Activist sentenced for leading "illegal" demonstrations
“The Israeli military authorities seem to have known it would be hard to justify convicting an activist for only leading peaceful protests, so they apparently used oppressive methods to produce evidence that he also encouraged children to throw stones,” said Joe Stork, deputy Middle East director at Human Rights Watch.
The court convicted Tamimi of leading illegal demonstrations, on the basis of Israeli military orders that criminalize even non-violent protests. The conviction came against a background of laws and practices that made it practically impossible for Tamimi to hold a demonstration in his home village, Human Rights Watch said.
“Israel's military justice system indicted itself with its verdict against Bassem Tamimi,” Stork said. “In practice, the military made it virtually impossible for him to protest in his village and then convicted him of leading illegal demonstrations when he tried to hold protests anyway.”
He was further convicted of soliciting children and youths to throw stones on the basis of evidence that, the court said, rested to a decisive degree on a statement obtained by police interrogators from a 15-year-old Palestinian boy whom soldiers had arrested at gunpoint late at night. They questioned the boy for more than four hours the following morning, after he had not slept, without letting him have a parent or lawyer present. In that statement, the boy said that Tamimi had encouraged youths to throw stones, but in court the boy retracted his statement and said the police had instructed him to incriminate Tamimi.
The Israeli military raided Tamimi's home and arrested him on March 24, 2011. The military authorities have detained Bassam Tamimi 11 times but had never previously charged him with a crime. The military court ordered his release on bail on April 24, 2012, so that he could visit his mother, who had suffered a stroke.
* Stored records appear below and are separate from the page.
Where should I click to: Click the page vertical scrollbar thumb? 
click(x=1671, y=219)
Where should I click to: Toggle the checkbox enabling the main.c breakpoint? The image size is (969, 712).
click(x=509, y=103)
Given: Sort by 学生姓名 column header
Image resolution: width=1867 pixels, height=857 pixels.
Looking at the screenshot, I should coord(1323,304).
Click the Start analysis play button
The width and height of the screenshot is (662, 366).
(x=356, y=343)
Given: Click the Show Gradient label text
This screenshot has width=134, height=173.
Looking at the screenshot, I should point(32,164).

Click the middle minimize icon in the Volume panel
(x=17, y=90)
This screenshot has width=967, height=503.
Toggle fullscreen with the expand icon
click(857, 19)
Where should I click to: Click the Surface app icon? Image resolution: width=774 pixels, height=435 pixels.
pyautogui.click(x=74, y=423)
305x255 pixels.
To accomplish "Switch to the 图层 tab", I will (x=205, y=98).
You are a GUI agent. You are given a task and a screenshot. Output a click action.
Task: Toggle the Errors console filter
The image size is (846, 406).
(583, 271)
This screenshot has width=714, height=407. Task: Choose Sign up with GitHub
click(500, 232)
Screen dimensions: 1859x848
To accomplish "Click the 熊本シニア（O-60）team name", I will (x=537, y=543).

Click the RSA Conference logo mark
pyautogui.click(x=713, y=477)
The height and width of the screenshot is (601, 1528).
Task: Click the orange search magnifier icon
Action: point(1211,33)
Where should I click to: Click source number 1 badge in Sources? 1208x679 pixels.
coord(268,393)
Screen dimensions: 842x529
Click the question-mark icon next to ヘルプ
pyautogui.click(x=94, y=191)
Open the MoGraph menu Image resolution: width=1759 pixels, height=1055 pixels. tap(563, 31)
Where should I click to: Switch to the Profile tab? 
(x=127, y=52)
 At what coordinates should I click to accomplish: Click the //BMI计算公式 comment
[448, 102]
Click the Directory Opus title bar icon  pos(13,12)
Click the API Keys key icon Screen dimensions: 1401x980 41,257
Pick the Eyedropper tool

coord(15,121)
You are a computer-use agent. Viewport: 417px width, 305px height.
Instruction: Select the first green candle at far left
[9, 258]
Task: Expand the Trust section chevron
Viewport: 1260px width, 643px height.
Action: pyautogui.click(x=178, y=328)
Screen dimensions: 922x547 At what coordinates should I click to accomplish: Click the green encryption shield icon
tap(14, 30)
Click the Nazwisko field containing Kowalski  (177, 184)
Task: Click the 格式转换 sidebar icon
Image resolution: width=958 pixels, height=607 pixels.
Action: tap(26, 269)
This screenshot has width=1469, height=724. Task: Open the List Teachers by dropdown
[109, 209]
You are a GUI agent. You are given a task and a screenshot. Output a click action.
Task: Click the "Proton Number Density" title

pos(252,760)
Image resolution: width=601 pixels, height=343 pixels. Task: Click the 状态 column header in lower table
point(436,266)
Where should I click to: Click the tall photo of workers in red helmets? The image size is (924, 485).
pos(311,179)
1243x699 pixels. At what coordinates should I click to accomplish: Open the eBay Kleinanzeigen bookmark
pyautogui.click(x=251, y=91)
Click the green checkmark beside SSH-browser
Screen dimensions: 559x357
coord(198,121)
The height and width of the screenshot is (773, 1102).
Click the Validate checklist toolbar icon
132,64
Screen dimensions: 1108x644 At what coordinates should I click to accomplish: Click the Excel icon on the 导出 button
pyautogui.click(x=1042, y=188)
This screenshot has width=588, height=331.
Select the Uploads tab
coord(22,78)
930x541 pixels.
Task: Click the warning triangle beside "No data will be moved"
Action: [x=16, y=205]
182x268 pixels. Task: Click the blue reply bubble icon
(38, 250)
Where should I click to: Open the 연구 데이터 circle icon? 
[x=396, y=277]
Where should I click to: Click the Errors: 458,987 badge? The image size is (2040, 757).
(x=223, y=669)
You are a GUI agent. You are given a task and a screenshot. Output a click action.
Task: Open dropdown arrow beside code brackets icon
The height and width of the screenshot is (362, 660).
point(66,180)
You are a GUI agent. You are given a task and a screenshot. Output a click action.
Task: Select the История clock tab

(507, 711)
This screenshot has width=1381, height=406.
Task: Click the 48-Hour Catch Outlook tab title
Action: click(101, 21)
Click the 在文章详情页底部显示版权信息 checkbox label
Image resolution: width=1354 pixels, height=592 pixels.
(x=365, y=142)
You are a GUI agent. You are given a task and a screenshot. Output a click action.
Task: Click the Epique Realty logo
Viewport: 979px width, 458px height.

Tamimi is currently living in Ramallah and is barred from participating in the weekly protests in his home village of Nabi Saleh, in the West Bank.
On May 29, the court sentenced Tamimi to 13 months in prison, amounting to the time he had already served. He also received a 17-month suspended sentence that will be triggered if he is convicted, during the next five years, of incitement or stone throwing, and a two-month sentence if he is convicted of participating in illegal demonstrations during the next two years.
In a similar case in 2011, an Israeli military appeals court sentenced Abdallah Abu Rahme, a Palestinian advocate of nonviolent protests, to 16 months in prison.